··· Provided records
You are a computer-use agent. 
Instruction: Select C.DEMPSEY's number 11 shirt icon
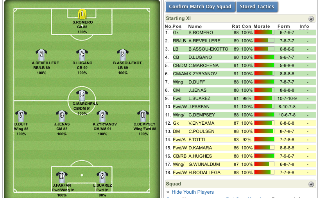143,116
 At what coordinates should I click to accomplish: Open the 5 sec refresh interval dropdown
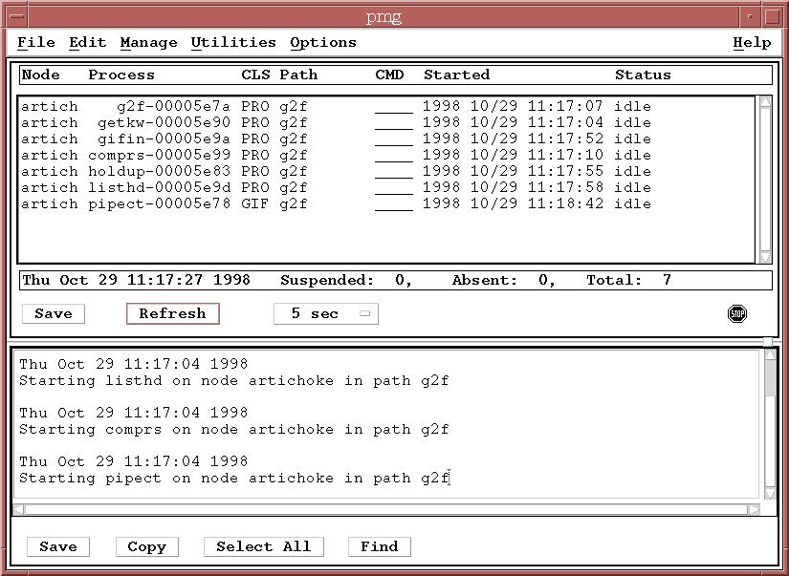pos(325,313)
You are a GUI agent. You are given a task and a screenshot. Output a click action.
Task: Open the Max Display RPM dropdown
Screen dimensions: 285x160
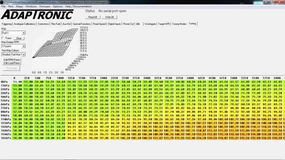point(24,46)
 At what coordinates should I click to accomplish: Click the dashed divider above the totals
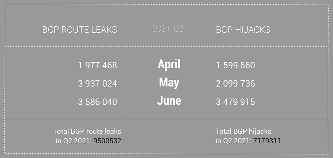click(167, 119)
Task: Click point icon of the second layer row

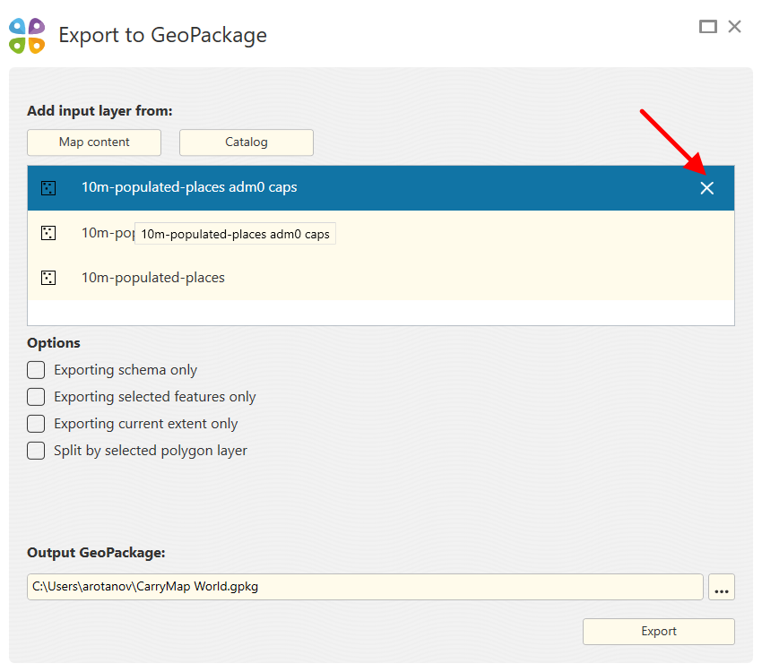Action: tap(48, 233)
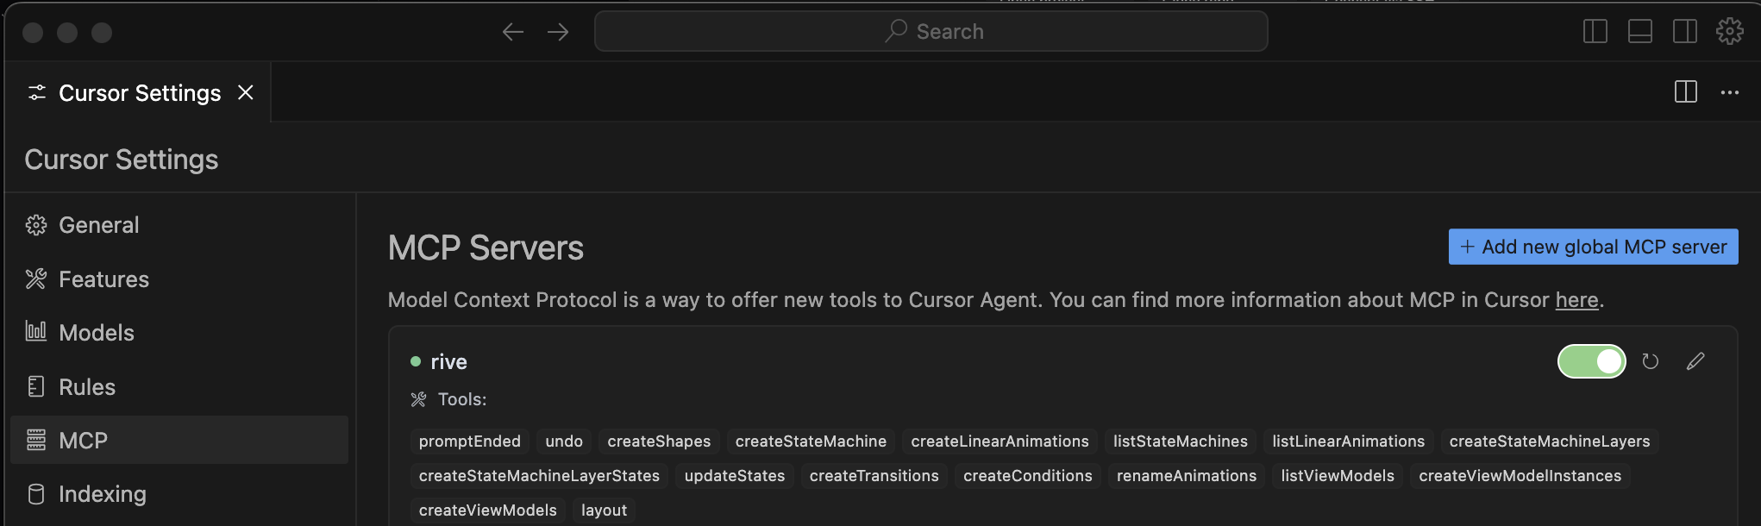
······
● **Requirement**: Reproduce the material word for word, pictures excluded.

● **Answer area**:
You are a computer-use agent. 
Instruction: Select C.DEMPSEY's number 11 shirt icon
143,116
 At what coordinates should I click to accomplish: Open the 5 sec refresh interval dropdown
pos(325,313)
You are a GUI agent. You are given a task and a screenshot. Output a click action.
Task: Open the Max Display RPM dropdown
Screen dimensions: 285x160
point(24,46)
 At what coordinates should I click to accomplish: Click the dashed divider above the totals
click(167, 119)
Task: Click point icon of the second layer row

Action: tap(48, 233)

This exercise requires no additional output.